* [Exercise instructions]: Every line between the one containing "Select the descending purple trendline" and the last line of the data, both included, is to be set down exactly, and pictures are to be omitted.

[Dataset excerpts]
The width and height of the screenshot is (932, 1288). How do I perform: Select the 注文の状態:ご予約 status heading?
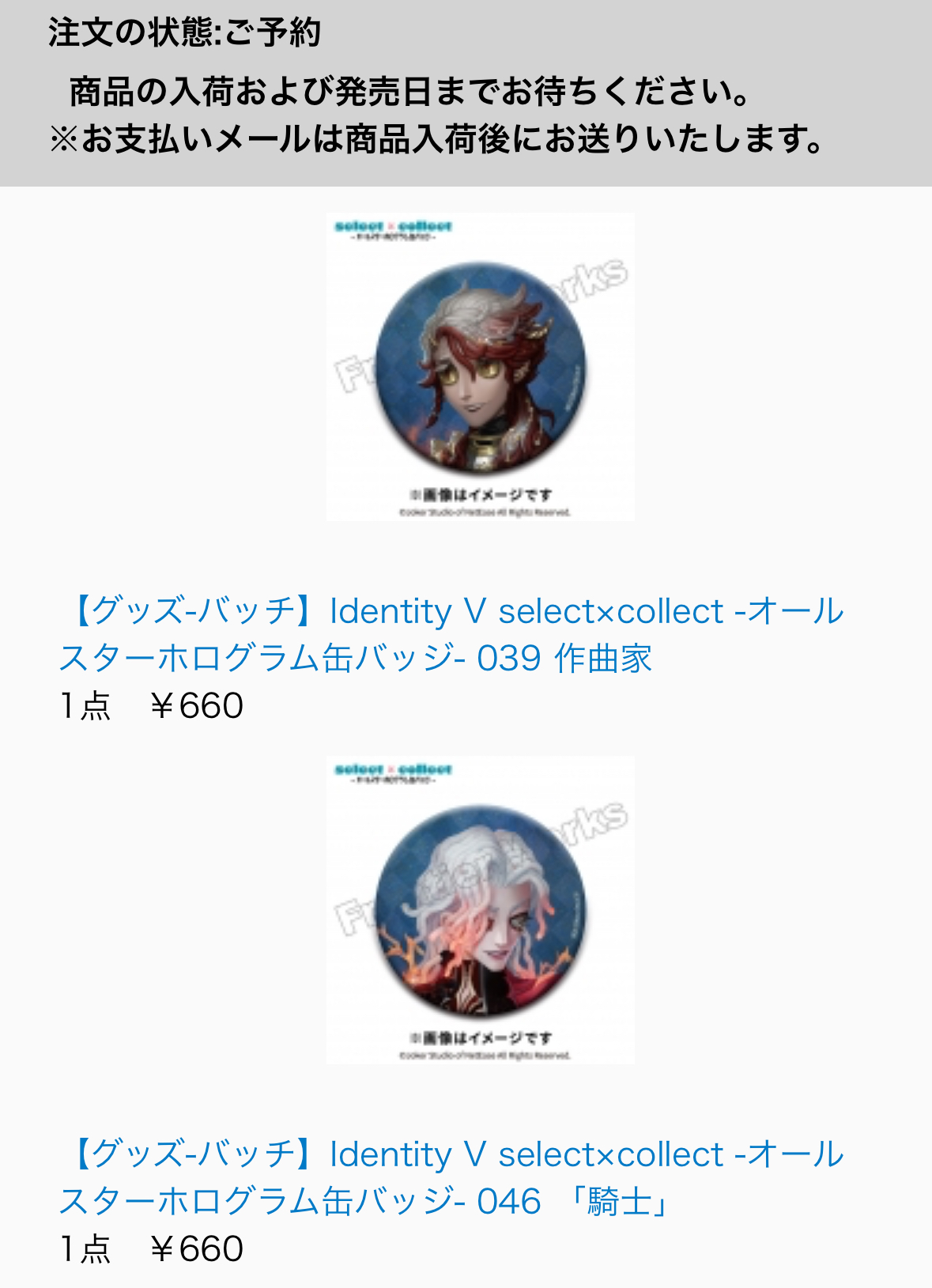coord(184,33)
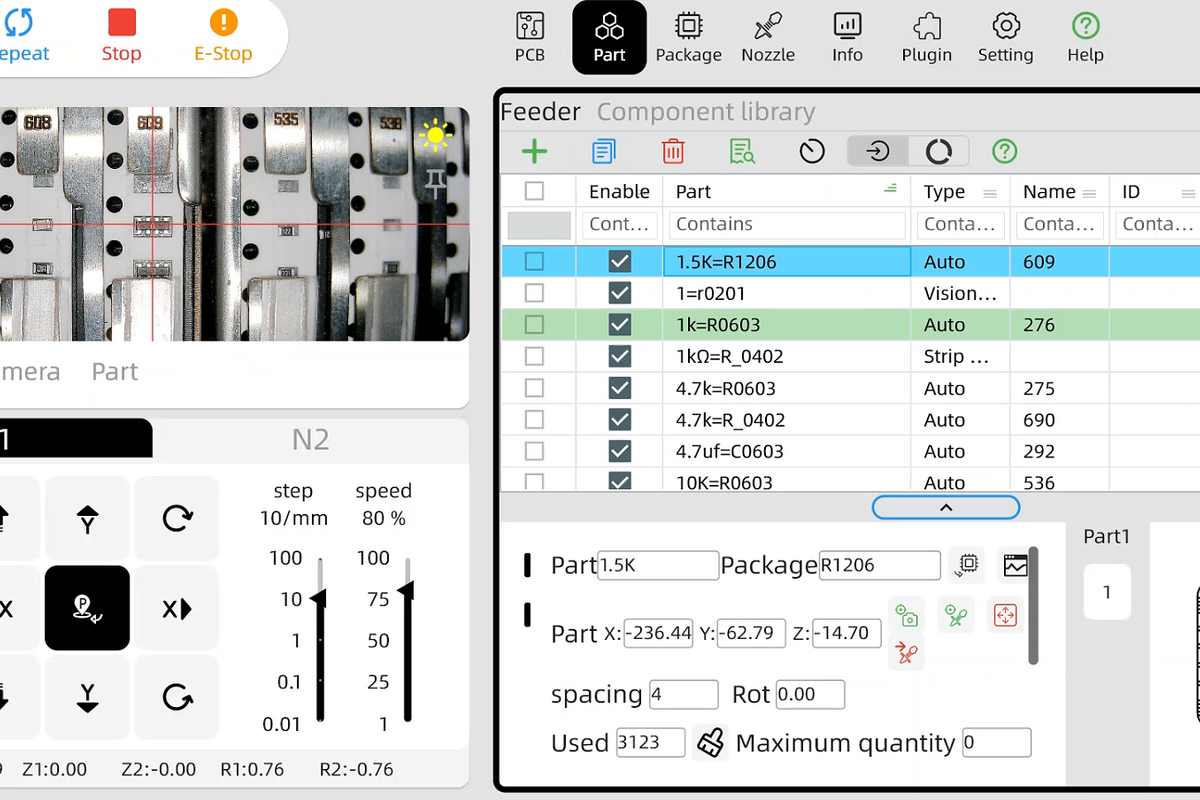Collapse the feeder detail panel chevron
Image resolution: width=1200 pixels, height=800 pixels.
pos(946,508)
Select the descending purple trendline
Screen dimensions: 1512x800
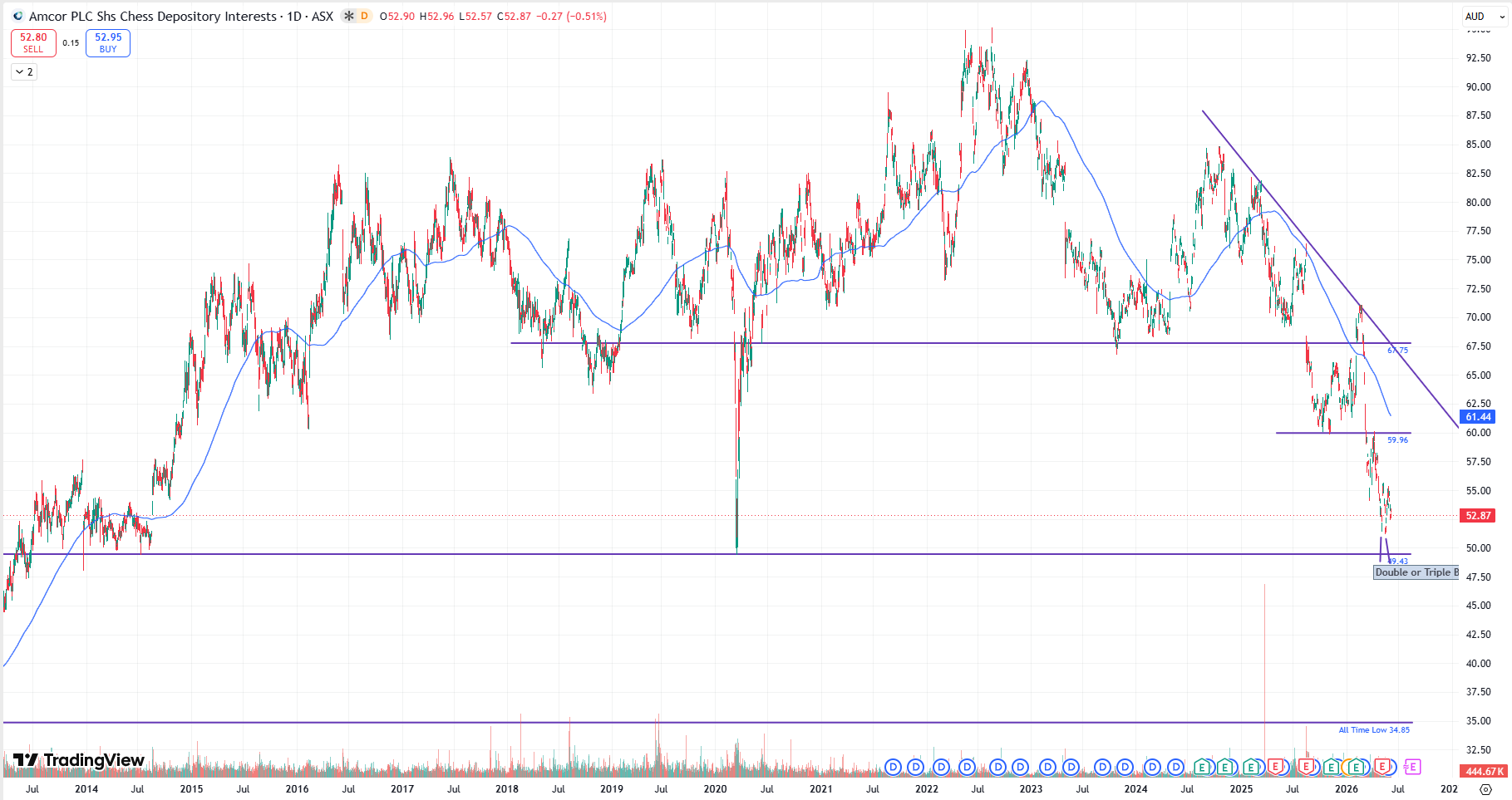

* [Output]:
Select the descending purple trendline
Screen dimensions: 1512x800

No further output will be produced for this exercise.